Короткий адрес: https://sciup.org/15019317
IDR: 15019317 | DOI: 10.5815/ijeme.2024.04.01
Текст научной статьи Depression Detection: Unveiling Mental Health Insights with Twitter Data and BERT Models
The prevalence of depression worldwide underscores the urgent need for effective approaches to address mental health challenges. Despite advancements in technology facilitating early detection and increased public awareness, mental health issues often remain underreported and insufficiently addressed. Social media platforms offer a unique avenue for individuals to openly discuss their mental well-being, potentially providing valuable insights into their experiences. However, analyzing this vast amount of data poses significant challenges without appropriate tools and methodologies.
Existing research has highlighted the potential of sentiment analysis techniques to extract insights from social media data, including discussions related to mental health [1]. Platforms like Twitter have become hubs for individuals to express their thoughts, feelings, and experiences, including those related to depression. However, while sentiment analysis holds promise, determining the most effective approach remains a challenge. Various methods, including traditional machine learning algorithms and advanced deep learning models, have been explored, each with its strengths and limitations.
Among the existing solutions, Transformer models have emerged as powerful tools for natural language processing tasks [2]. These models, such as DistilBERT, Albert, and hybrid BERT-CNN architectures, offer sophisticated ways to capture contextual relationships and semantic representations within text data. The hybrid BERT-CNN model, in particular, combines the strengths of BERT's contextual embeddings with the efficiency of Convolutional Neural Networks (CNNs) for text classification tasks [3]. While these models have shown promising results in various domains, their effectiveness in analyzing mental health-related discussions on social media platforms like Twitter remains an area of exploration.
This study aims to address these challenges and gaps in existing research by focusing on several key objectives:
• To collect and analyze mental health-related data from Twitter using sentiment analysis techniques.
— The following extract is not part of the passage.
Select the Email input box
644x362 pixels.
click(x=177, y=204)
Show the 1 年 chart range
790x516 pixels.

• To evaluate the performance of different Transformer models, including DistilBERT, Albert, and a hybrid BERT-CNN model, in classifying depression-related tweets.
• To assess the potential of sentiment analysis on social media data in understanding individuals' mental states and well-being.
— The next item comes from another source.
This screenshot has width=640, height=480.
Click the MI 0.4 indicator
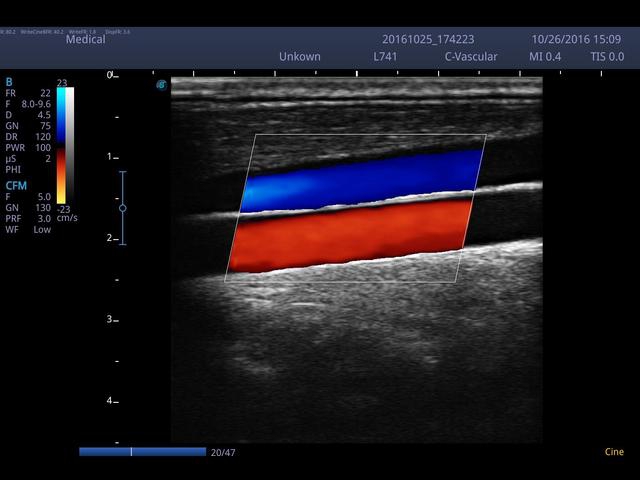point(545,57)
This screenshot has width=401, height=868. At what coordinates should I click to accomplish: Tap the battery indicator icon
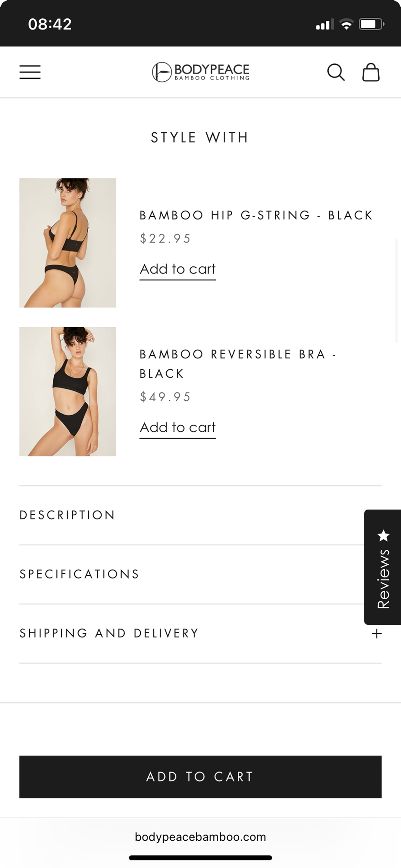pyautogui.click(x=371, y=24)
• To identify opportunities for leveraging social media data and sentiment analysis techniques to improve mental health support systems and interventions.
2. Related Works
By addressing these objectives, the study aims to contribute to the growing body of literature on utilizing social media data for mental health assessment. Specifically, the research seeks to identify the most effective approach for analyzing depression-related discussions on Twitter and to provide insights that can inform the development of more targeted and efficient mental health interventions in the digital age.
The rise of social media platforms has completely changed how people express themselves and communicate online. Particularly Twitter has developed into a wonderful resource for current knowledge, providing perceptions into many facets of human behaviour, including mental health. More and more, researchers are using Twitter data to investigate and comprehend mental health conditions like depression. It is possible to learn a lot about people's mental health and potential depressive symptoms by examining the content and patterns of tweets. With a focus on non-AI methods, this review of the literature attempts to give an overview of the current research on Twitter data-based depression identification. This review tries to illuminate the state of the field's knowledge at the present time and pinpoint prospective directions for future research by analysing the techniques, conclusions, and limits of earlier studies.
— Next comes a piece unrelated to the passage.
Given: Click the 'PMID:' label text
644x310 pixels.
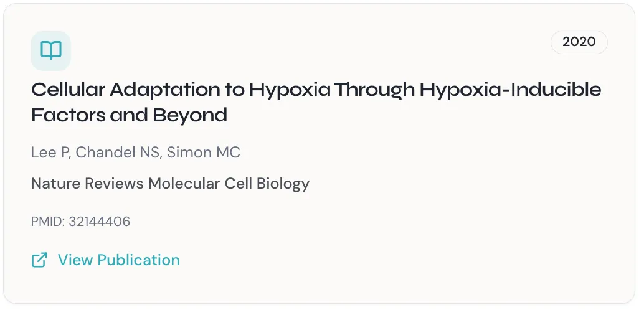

The rise of social media platforms has revolutionized how people express themselves and communicate online. Particularly, Twitter has emerged as a valuable resource for understanding various aspects of human behavior, including mental health. Researchers increasingly leverage Twitter data to investigate and comprehend mental health conditions such as depression. Analyzing the content and patterns of tweets can provide valuable insights into people's mental health and potential depressive symptoms. This review aims to provide an overview of current research on depression identification using Twitter data, focusing on non-AI methods, and to suggest potential directions for future research by examining the techniques, conclusions, and limitations of previous studies.
Piyush Kumar et al. proposed a method to predict depression in users based on sentiment scores of their tweets. They utilized logistic regression, SVM, random forest, and XGBoost classification methods and achieved 89% detection using SVM [1]. Hatoon AlSagri and Mourad Ykhlef compared SVM, naive Bayesian, and decision tree models and found SVM to perform the best in detecting depression [2]. They utilized various R packages and the Activity and Content Trait Classification Model for classification, achieving high accuracy. Nisha P. Shetty et al. aimed to forecast depression by analyzing online behavior, employing sentiment analysis and deep learning techniques on Twitter data. Their approach yielded promising results, and they intend to expand their dataset to enhance diagnostic capabilities [3].
-
S. Behl et al. explored sentiment analysis on Twitter data for disaster relief during COVID-19 and natural hazard crises, focusing on assessing public sentiment to aid disaster response efforts [4]. H. Kour and M. K. Gupta developed a hybrid deep learning approach for depression prediction from user tweets, utilizing a feature-rich CNN and bidirectional LSTM model to improve prediction accuracy [5]. Z. Hameed and B. Garcia-Zapirain proposed a sentiment classification model using a single-layered BiLSTM architecture, demonstrating the effectiveness of the BiLSTM approach in sentiment analysis tasks [6].
Ramin Safa et al. developed a multimodal framework for predicting depression symptoms using Twitter profiles, achieving an impressive accuracy rate of 91%. Their framework can be adapted to address other mental disorders and implemented in diagnostic systems or suicide self-harm prevention tools integrated into social media platforms [7]. Chaitanya Bhargava et al. proposed a model to identify depressive tweets using linguistic variables and achieved high accuracy using a Rule-based Vader Analyzer and a hybrid CNN-LSTM model [8].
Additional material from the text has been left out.